Parents’ expert accounts illuminate a complex, transactional system in which child characteristics, developmental processes, and socio-environmental contexts jointly shape autistic teenagers’ mental health. Findings corroborate quantitative evidence on child-centered influences (autistic traits, communication, intelligence) and extend understanding by foregrounding developmental processes (puberty, identity formation, evolving social/self-regulation skills) and underexplored socio-environmental contexts, especially the school environment. Parents highlighted school ethos, autism-specific accommodations, staff consistency, academic pressures, peer dynamics, and parent-school partnerships as major determinants, with schools also indirectly shaping outcomes by supporting or straining parents’ caregiving capacity. Life events involving loss/separation posed disproportionate risks due to change and limited networks. Implications include the value of transactional frameworks in research; prioritizing measures of school environment and developmental domains; and practical needs for sustained autism-specialist support for families post-diagnosis, identity-affirming psychoeducation for adolescents, school guidance on neurodiversity-positive practices, and reducing access barriers to mental health care (including remote options).

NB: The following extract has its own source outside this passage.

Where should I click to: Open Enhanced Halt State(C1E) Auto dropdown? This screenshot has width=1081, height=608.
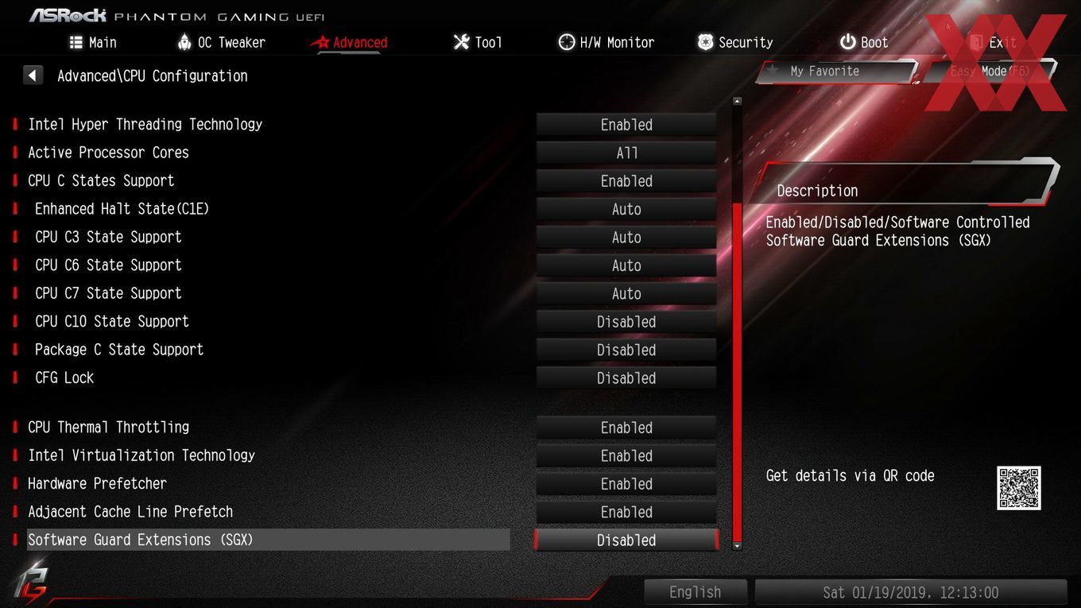(626, 210)
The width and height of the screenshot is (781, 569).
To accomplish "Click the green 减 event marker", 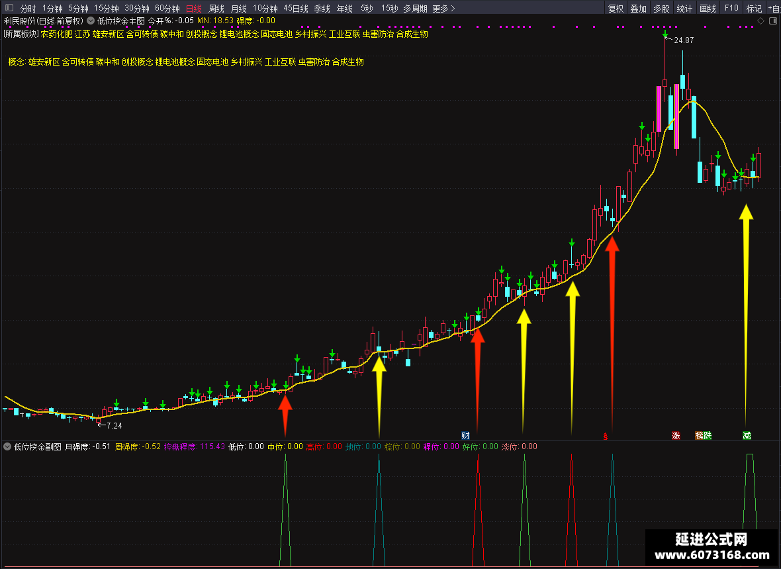I will coord(747,435).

This qualitative study contributes an integrative, parent-derived account of factors influencing autistic adolescents’ mental health across development. It identifies multifactorial, transactional pathways involving autistic traits, communication and intelligence, developmental changes (puberty, identity, skills), socio-environmental contexts (parents, siblings, peers, broader social networks, school), service access, and life events. The school environment emerged as a particularly influential setting with both risks and protective elements. The study underscores the need for research grounded in transactional models, for robust indicators of school context and developmental processes, and for policy/practice that equips and supports parents beyond diagnosis, promotes positive autistic identity, fosters neurodiversity-affirming school cultures, and improves access/engagement with mental health services. Future research should include longitudinal, in-the-moment parent and youth perspectives, incorporate fathers’ views, directly involve autistic children/teens, and broaden sampling to diverse regions and school/service contexts.
- Participant profile skewed toward mothers; fathers’ perspectives underrepresented.
- Retrospective accounts from early childhood may be affected by recall bias; prospective, repeated ‘in the moment’ approaches are needed.
- Absent autistic youths’ own voices; direct youth perspectives would deepen understanding.
- Sample initially recruited from families living in London at diagnosis; may not reflect the full diversity of UK school environments and autism-specialist services, limiting generalizability.